O Grupo

O grupo foi fundado em 2004 e vem, desde então, desenvolvendo estudos e pesquisas na interface entre filosofia e educação, com destaque para os seguintes temas:

1. A filosofia política e social. Aqui, a ênfase é nos conceitos e teorias centrais à filosofia política e social, especialmente o liberalismo, o republicanismo, o comunitarismo, a Teoria Crítica e o Marxismo. Conceitos incluem cidadania, democracia, igualdade, justiça, liberdade, identidade, espaço público, sociedade civil, Estado. Objetos de pesquisa incluíram políticas públicas para a educação, projetos de educação para a cidadania, projetos político-pedagógicos das escolas, educação ambiental, a formação política via internet, educação para os direitos humanos, o papel da educação na constituição do espaço público, questões de identidade cultural e étnica, o discurso pedagógico e a modernidade, a educação intercultural, a democracia discursiva, além de estudos sobre autores específicos, tais como Hans-Georg Gadamer, Jürgen Habermas, Axel Honneth, John Rawls, Charles Taylor, István Mészáros, entre outros.

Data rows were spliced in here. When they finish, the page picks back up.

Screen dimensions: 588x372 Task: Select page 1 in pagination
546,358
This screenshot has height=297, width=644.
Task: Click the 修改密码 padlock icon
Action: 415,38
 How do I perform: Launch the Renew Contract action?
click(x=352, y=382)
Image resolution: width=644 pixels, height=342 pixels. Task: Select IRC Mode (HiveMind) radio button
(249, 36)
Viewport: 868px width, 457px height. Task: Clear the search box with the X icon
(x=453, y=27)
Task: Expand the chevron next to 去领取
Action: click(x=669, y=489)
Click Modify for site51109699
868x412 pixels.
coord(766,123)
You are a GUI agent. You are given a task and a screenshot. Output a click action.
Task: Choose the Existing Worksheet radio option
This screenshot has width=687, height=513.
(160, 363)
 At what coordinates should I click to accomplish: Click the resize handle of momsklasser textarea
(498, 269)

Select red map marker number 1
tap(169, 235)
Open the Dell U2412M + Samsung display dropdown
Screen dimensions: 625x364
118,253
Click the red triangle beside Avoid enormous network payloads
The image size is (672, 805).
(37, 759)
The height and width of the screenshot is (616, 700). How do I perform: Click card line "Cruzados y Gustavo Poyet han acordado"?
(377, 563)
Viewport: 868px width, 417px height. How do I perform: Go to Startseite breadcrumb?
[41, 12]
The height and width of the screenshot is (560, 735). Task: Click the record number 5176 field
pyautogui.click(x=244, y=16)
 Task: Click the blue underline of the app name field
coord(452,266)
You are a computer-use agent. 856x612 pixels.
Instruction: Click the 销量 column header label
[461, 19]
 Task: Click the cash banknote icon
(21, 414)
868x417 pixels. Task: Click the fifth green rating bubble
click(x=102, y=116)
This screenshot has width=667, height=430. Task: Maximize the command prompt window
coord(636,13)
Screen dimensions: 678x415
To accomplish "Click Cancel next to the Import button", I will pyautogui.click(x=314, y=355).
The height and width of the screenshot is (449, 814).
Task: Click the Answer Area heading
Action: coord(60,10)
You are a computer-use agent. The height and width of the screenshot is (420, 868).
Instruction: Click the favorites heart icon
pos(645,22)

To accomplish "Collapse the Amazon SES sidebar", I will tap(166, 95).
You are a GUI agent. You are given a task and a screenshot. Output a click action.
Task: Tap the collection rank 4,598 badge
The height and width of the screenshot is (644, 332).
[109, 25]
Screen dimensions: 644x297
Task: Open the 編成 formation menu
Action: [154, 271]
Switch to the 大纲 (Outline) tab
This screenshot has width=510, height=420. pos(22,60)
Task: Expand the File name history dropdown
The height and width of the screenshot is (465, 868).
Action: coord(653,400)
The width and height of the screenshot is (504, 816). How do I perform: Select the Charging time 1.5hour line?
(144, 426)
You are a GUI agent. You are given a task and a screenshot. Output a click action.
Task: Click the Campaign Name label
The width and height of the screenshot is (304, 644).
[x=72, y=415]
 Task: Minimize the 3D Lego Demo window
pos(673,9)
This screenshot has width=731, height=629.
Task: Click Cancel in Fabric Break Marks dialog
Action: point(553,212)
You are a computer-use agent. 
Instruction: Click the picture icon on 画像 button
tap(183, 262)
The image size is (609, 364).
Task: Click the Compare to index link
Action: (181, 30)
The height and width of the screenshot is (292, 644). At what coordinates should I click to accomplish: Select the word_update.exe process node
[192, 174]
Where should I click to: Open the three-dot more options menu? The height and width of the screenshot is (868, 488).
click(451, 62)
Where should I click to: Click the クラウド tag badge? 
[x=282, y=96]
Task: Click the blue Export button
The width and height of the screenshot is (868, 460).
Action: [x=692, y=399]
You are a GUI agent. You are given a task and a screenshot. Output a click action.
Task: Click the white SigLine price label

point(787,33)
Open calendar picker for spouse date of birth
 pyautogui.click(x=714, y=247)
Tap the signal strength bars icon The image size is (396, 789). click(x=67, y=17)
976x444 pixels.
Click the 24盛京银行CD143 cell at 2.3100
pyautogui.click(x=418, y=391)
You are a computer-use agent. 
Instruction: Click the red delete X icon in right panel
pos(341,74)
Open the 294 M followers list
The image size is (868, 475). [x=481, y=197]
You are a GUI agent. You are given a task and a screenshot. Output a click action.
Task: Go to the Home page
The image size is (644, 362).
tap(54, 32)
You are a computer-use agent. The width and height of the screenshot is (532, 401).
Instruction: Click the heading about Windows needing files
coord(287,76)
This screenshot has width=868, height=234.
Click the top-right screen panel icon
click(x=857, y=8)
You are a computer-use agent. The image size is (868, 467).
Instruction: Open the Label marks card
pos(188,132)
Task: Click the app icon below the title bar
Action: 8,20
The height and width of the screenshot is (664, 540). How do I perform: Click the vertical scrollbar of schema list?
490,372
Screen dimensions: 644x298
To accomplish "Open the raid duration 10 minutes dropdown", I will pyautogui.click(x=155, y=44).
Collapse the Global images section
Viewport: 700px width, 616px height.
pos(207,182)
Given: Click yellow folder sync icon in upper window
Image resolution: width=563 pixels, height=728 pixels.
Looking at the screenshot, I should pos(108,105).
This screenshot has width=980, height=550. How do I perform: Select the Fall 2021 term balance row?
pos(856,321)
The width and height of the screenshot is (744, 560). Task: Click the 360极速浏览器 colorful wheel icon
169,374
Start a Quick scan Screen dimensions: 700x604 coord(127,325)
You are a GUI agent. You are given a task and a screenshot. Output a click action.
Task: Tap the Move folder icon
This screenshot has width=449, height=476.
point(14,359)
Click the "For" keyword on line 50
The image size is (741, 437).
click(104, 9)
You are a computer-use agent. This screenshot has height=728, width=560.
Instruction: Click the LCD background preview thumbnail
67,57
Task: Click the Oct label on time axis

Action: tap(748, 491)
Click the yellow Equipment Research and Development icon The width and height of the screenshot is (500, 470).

2. Filosofia da mente e as ciências cognitivas. Aqui o foco é nas teorias da mente desenvolvidas nas últimas décadas, que incluem conceitos tais como mente embutida, mente enativa, mente corporificada e mente estendida e suas implicações para entender processos cognitivos e processos de aprendizagem.  Também há uma forte interesse em teorias de racionalidade, especialmente aquelas que enfatizam a socialidade da razão e a corporalidade da razão. Tópicos incluem: a estética do entendimento e aprendizagem; a filosofia da cognição de Andy Clark; A filosofia da mente de John Dewey; a Fenomenologia de Merleau-Ponty; a racionalidade comunicativa de Jürgen Habermas; a hermenêutica filosófica de Hans-Georg Gadamer; a teoria de cognição de Immanuel Kant; a Fenomenologia do Geist de Hegel; além das teorias de outros filósofos, tais como John McDowell, Robert Brandom, Mark Johnson, Alva Noë, John Searle, Mark Rowlands, Shaun Gallagher, Ludwig Wittgenstein, Hubert Dreyfus, Evan Thompson, entre outros.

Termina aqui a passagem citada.